Ante la situación demográfica y el sistema productivo al que nos hemos volcado, la inmigración ha representado el salvoconducto para el mantenimiento del modelo, basado en volumen y en costes salariales unitarios contenidos. La población autóctona con mayor talento emigra, y la más precaria extranjera inmigra, aceptando unas condiciones que, de momento, generan excedentes para algunos. Se crea empleo (el año pasado, del empleo creado, el 64% eran trabajadores extranjeros), pero inflando un globo que no sabemos cuándo puede estallar contra la cohesión social. Esta forma de hacer ha aumentado la desigualdad en la distribución de la renta, y el impacto sobre el territorio, las ciudades, la movilidad, etc. ha sido bestial. Y se han resentido las señas de identidad nacional: sólo en torno al 40% de la población actual tiene ambos progenitores nacidos en Cataluña. Los recién llegados no encuentran, de otra forma, una sociedad potente de acogida (la tasa de inmigración no aparece en la fórmula de cálculo de la financiación autonómica de los servicios sociales), y el cobijo tradicional que se hacían entre ellos tiene, ya, descosidos; se salva quien puede. Especialmente, es el caso cuando pierde peso la migración latinoamericana (ellos también están haciendo ahora la transición demográfica) y aumenta la subsahariana, movida por una fecundidad insostenible y desde el escarnio de la inestabilidad y la violencia en la que a menudo viven.

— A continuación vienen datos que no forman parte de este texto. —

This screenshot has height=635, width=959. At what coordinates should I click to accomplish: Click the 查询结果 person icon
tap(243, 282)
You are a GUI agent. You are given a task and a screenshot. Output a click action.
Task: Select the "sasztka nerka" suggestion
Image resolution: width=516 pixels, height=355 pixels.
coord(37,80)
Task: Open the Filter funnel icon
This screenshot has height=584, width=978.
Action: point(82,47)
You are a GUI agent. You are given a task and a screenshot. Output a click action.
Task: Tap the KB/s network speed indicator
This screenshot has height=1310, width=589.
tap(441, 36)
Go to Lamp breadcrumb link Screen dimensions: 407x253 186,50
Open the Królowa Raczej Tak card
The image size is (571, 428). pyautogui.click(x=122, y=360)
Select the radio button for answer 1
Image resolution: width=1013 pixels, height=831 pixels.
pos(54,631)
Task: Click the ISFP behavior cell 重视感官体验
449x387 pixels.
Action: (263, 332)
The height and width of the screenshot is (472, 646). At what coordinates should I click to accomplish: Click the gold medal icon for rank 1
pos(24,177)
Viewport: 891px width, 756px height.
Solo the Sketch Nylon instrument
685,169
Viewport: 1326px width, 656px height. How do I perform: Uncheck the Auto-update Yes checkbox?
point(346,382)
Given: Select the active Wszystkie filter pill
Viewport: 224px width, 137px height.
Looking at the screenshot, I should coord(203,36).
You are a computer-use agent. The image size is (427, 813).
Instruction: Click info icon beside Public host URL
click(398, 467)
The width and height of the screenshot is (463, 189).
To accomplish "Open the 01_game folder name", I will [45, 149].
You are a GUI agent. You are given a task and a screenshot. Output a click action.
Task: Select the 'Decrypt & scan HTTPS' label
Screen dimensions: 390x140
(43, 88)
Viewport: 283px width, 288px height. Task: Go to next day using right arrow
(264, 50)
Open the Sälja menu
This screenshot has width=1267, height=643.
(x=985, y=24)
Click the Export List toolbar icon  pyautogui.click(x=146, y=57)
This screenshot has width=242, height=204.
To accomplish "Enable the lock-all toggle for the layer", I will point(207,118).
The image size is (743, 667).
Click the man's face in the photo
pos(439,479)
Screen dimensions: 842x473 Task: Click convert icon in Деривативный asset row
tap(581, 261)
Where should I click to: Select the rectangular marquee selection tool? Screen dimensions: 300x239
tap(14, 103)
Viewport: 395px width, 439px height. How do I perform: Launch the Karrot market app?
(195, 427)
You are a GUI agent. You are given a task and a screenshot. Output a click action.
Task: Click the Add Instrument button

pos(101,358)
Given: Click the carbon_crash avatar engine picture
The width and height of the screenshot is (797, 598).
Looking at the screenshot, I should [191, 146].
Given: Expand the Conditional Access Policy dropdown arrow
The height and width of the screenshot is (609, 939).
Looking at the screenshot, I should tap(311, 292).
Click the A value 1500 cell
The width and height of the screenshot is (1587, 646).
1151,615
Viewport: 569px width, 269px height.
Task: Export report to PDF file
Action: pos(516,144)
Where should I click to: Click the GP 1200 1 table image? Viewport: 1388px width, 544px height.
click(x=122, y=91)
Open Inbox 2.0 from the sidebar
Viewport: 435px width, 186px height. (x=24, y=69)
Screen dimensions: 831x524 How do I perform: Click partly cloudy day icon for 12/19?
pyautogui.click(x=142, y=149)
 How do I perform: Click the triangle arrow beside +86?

Las variables de reconducción competenciales propias del país no existen: se negocian antes recursos financieros que capacidad de decisión en la materia; las empresas no incorporan en su responsabilidad social el bien común que dicen servir (expulsan los costes sociales que la inmigración genera), los partidarios de la solidaridad global no entienden que ésta no puede ser ilimitada, y de ello se aprovecha la derecha fascista. La empresa demanda más inmigración para que la rueda ruede (un 33% dicen no encontrar trabajadores –está claro, a salarios vigentes–, y sin mejoras de productividad, efectivamente, tampoco pueden pagar más), y querría contratar en origen a los inmigrantes que más le convienen (como hacen Alemania, Canadá o Estados Unidos), copiando el peor ejemplo de drenaje de cerebros de los países pobres. Y, sin orden ni concierto, siguen arriesgándose la vida, por la vía de la inmigración ilegal, los más atrevidos, los más forzudos, o quienes tienen menos que perder.

¿Qué podemos hacer entonces? Primero, no permitir que los intereses coyunturales de una determinada economía de empresa prevalezcan sobre el interés general. Que se internalicen, por parte de quien les causa, todos aquellos efectos externos negativos (sobre la vivienda, sobre la falta de servicios de acompañamiento, de servicios de formación...). Exigir que las empresas ofrezcan la prima lingüística, para un mejor servicio al público; a todos los ciudadanos, utilizando la lengua de forma radical y sin sesgos sociales. Y, finamente, trabajar para conseguir, tarde o temprano, un país normal en el que el recién llegado sea bienvenido después de pasar la prueba de conocimiento sobre qué país le acoge y qué cultura debe respetar.